(AIM OF THE EXERCISE): Only one span of the listing below is wanted: the lines from the one with "Task: Open the dark stone oven photo" through the one with "Given: Click the down", reproduced exactly, both ends kept.

=====

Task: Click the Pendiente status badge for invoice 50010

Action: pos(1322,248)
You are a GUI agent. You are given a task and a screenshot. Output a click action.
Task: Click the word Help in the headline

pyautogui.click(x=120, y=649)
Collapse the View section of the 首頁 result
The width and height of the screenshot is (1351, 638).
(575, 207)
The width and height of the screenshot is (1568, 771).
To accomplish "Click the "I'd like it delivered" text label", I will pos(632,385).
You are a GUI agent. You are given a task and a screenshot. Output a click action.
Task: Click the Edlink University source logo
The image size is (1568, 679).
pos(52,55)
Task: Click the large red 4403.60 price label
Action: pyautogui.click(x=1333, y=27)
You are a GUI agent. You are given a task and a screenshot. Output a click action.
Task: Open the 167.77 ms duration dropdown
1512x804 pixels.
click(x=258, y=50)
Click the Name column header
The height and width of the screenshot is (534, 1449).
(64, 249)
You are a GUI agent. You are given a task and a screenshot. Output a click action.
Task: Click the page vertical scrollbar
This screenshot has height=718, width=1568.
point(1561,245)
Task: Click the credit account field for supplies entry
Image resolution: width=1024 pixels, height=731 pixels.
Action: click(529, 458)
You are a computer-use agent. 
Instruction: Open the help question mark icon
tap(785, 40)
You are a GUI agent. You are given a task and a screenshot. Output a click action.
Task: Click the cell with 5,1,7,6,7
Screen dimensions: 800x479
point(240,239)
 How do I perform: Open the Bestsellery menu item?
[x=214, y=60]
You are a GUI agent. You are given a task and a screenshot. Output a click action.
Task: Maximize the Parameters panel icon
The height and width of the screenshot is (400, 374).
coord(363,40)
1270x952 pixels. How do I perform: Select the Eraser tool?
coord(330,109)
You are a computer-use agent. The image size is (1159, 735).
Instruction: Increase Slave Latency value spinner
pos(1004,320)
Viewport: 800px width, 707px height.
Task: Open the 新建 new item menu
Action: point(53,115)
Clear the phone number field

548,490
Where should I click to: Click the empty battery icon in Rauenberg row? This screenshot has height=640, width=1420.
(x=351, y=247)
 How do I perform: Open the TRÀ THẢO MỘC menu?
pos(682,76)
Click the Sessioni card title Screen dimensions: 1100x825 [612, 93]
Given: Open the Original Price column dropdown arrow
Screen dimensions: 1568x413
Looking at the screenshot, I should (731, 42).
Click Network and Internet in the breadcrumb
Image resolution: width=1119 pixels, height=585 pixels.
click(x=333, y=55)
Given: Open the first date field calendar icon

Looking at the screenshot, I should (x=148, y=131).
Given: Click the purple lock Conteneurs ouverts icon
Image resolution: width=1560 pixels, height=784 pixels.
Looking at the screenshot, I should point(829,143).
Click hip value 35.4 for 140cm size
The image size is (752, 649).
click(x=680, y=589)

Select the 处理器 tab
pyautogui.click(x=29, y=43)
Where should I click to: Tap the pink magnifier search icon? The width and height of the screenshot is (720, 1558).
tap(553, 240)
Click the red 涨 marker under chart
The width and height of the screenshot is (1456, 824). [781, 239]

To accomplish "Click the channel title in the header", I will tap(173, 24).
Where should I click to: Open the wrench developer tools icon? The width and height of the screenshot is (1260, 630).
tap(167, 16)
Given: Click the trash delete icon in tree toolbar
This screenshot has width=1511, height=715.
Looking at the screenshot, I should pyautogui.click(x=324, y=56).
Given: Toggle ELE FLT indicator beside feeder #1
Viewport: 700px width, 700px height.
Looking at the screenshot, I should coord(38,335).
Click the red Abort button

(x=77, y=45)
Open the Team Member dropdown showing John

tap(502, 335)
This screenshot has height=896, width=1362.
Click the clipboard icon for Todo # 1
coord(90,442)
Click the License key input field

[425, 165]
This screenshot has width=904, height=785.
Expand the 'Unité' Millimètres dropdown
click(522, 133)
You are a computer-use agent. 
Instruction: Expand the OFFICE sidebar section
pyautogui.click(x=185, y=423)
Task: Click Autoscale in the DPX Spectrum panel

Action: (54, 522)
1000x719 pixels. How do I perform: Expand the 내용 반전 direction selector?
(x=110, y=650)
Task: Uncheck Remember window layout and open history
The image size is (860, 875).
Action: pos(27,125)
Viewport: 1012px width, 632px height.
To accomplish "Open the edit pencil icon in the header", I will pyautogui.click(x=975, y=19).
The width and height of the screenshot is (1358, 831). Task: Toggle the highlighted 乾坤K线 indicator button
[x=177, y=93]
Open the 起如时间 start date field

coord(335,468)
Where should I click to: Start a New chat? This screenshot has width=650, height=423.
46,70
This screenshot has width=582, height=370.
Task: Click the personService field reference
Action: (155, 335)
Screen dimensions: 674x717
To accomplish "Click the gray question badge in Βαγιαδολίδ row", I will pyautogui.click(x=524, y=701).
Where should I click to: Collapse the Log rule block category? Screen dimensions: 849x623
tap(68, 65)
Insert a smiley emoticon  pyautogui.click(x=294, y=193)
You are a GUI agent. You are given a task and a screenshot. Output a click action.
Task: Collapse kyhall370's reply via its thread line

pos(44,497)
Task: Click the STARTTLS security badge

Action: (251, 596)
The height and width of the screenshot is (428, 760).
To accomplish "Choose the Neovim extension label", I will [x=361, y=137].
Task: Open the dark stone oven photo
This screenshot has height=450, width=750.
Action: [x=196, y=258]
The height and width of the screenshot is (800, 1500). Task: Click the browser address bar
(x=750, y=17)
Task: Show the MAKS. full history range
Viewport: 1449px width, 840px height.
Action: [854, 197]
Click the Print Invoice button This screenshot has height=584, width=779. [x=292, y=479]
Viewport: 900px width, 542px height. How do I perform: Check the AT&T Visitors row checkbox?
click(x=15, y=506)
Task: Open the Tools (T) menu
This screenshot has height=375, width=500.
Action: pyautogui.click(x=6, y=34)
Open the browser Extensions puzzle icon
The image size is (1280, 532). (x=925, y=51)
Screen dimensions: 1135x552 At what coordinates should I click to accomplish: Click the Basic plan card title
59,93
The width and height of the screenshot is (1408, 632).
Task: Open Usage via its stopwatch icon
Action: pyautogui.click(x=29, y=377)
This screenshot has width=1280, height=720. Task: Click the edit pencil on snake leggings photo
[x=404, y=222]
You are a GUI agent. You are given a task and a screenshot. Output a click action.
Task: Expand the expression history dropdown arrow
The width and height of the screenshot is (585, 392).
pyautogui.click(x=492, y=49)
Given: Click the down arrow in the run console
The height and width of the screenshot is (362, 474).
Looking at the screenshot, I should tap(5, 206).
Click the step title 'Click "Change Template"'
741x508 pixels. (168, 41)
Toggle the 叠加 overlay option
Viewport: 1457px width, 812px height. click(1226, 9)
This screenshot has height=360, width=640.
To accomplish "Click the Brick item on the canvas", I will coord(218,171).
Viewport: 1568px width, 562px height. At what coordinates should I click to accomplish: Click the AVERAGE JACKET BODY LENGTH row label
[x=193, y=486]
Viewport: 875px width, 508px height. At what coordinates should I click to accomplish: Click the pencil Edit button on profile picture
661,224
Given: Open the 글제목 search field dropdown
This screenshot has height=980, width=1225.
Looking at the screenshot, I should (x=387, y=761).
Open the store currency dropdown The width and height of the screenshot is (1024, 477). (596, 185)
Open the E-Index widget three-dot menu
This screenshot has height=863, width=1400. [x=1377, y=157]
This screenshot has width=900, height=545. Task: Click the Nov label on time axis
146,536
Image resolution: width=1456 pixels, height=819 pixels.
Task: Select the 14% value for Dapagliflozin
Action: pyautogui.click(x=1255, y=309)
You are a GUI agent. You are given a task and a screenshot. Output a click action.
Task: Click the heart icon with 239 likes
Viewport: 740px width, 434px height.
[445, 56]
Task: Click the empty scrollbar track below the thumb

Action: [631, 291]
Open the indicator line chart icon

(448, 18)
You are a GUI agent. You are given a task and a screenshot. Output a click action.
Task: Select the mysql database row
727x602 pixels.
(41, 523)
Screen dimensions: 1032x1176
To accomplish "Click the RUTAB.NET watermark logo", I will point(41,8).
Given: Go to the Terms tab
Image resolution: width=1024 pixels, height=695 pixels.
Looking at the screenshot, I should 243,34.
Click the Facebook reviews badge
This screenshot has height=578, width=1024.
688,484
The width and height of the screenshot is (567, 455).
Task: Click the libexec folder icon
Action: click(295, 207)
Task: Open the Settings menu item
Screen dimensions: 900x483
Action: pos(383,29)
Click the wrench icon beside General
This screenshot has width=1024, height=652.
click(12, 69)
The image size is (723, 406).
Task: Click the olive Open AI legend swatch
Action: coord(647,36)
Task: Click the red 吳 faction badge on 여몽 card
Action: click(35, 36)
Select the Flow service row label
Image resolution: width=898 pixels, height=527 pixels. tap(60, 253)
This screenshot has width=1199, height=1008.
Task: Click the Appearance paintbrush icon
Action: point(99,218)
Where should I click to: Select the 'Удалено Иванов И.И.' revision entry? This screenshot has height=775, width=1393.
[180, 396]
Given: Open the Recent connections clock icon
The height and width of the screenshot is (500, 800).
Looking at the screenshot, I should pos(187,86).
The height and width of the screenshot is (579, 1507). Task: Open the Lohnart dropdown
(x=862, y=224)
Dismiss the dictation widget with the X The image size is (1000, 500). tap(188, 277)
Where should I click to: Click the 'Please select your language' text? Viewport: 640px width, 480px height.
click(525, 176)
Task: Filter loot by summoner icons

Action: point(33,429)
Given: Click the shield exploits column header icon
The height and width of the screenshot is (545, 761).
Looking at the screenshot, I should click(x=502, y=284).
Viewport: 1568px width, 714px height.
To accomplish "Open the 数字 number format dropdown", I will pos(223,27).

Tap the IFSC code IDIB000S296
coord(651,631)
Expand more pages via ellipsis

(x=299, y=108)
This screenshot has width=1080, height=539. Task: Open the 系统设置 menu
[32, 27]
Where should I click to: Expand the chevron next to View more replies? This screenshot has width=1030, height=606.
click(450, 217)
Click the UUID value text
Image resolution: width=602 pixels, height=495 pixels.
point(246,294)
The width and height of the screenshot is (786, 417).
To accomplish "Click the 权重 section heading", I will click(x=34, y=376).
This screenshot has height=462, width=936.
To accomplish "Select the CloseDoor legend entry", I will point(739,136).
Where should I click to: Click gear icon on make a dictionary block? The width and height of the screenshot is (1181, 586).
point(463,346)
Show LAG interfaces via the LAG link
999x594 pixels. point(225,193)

=====

(PROBLEM SOLUTION):
Task: Open the dark stone oven photo
This screenshot has height=450, width=750.
Action: [x=196, y=258]
The height and width of the screenshot is (800, 1500). Task: Click the browser address bar
(x=750, y=17)
Task: Show the MAKS. full history range
Viewport: 1449px width, 840px height.
Action: [854, 197]
Click the Print Invoice button This screenshot has height=584, width=779. [x=292, y=479]
Viewport: 900px width, 542px height. How do I perform: Check the AT&T Visitors row checkbox?
click(x=15, y=506)
Task: Open the Tools (T) menu
This screenshot has height=375, width=500.
Action: pyautogui.click(x=6, y=34)
Open the browser Extensions puzzle icon
The image size is (1280, 532). (x=925, y=51)
Screen dimensions: 1135x552 At what coordinates should I click to accomplish: Click the Basic plan card title
59,93
The width and height of the screenshot is (1408, 632).
Task: Open Usage via its stopwatch icon
Action: pyautogui.click(x=29, y=377)
This screenshot has width=1280, height=720. Task: Click the edit pencil on snake leggings photo
[x=404, y=222]
You are a GUI agent. You are given a task and a screenshot. Output a click action.
Task: Expand the expression history dropdown arrow
The width and height of the screenshot is (585, 392).
pyautogui.click(x=492, y=49)
Given: Click the down arrow in the run console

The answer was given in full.